DPP is changing how transit fines are handled

The public transit company wants to become a role model for enforcement

The Prague Public Transit Company (DPP) will start to pursue collecting unpaid fines from unticketed passengers on its own through law firms. Until now, the DPP has sold its receivables including unpaid fines to external firms that either try to collect them or sell them on to other companies.

The DPP says the new system will be cost efficient and also more considerate to the people with unpaid fines.

“Receivables from unpaid fines will no longer go to external candidates as before. Claims will be enforced by ourselves through multiple law firms. This change is in line with the evolving case law and jurisprudence of the courts in this area. Law offices will ensure the recovery process from attempts at a settlement, through representation in the courts and then as far as a possible property seizure,” DPP CEO Martin Gillar said in a press release.

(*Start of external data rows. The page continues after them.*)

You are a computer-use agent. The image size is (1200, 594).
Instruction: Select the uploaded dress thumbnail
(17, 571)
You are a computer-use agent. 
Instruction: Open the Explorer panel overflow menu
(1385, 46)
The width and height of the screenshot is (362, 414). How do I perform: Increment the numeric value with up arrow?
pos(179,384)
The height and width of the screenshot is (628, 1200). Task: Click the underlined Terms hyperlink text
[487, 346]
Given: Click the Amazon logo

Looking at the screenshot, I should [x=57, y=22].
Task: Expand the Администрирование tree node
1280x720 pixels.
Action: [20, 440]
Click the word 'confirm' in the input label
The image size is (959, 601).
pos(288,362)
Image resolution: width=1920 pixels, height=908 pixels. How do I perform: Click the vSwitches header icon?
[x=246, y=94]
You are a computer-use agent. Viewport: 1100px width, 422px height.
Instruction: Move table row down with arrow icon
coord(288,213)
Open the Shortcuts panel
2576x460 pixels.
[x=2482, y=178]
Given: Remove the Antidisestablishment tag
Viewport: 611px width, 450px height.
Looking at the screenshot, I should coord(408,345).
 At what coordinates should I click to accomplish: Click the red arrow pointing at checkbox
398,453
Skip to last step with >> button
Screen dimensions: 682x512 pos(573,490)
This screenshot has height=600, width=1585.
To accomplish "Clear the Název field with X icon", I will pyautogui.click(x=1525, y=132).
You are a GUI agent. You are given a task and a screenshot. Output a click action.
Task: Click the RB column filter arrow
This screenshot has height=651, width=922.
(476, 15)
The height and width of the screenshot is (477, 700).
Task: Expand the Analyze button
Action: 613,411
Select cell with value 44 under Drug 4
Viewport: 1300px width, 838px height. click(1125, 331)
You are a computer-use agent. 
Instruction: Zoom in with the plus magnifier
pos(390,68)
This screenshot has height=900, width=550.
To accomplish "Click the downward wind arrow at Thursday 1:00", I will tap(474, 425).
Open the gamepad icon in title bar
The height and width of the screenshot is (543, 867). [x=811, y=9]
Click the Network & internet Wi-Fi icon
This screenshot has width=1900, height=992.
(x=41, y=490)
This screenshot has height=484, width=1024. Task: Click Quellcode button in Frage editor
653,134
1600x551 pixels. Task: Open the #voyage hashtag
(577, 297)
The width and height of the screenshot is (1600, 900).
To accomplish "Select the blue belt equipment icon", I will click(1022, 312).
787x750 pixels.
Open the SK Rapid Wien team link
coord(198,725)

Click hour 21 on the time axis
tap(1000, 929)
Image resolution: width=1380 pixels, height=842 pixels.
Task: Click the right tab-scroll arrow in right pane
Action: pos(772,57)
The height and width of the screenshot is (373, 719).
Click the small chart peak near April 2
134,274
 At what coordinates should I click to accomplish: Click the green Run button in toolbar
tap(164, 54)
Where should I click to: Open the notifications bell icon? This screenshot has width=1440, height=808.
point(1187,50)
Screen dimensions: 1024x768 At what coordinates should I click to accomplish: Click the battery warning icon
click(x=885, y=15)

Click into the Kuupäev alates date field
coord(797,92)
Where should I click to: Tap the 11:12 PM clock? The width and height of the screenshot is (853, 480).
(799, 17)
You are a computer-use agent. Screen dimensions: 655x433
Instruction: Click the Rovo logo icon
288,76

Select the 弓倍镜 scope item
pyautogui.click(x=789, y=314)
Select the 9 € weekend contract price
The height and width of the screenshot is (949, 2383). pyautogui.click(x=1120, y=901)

In 2014, the existing system of selling claims to third parties collapsed after a legal precedent was set by the District Court in Ústí nad Labem. The court decided that companies that bought up debts from transport companies throughout the Czech Republic are not entitled to high costs of legal representation and other additional fees that they have claimed. The court had clearly recommended that transport companies should collect the receivables themselves. This decision was later followed by other Czech courts, the press release stated.

“The current leadership is keen on establishing an effective [unpaid fine] recovery system, so that the entire process costs the least. The entire recovery process is now fully under the control of the DPP. This should greatly limit the excesses associated with the collection of unpaid fines. We want the whole process to be as considerate as possible to debtors while maintaining maximum efficiency. Our goal is to become a role model for enforcement in the public sector,” said Dalibor Kučera, head of the DPP legal department.

The fine for using public transportation without a ticket, or riding black as it is commonly called, is Kč 800 in Prague if paid on the spot. After 15 calendar days in increases to Kč 1,500. There are other fines for violating rules of travel as well. If someone has a valid transit pass but leaves it home, there is a Kč 50 fee if the person proves they had the pass.

The number fines each year has been fairly steady. In 2016 some 299,533 fines were issued and the DPP collected Kč 136 million.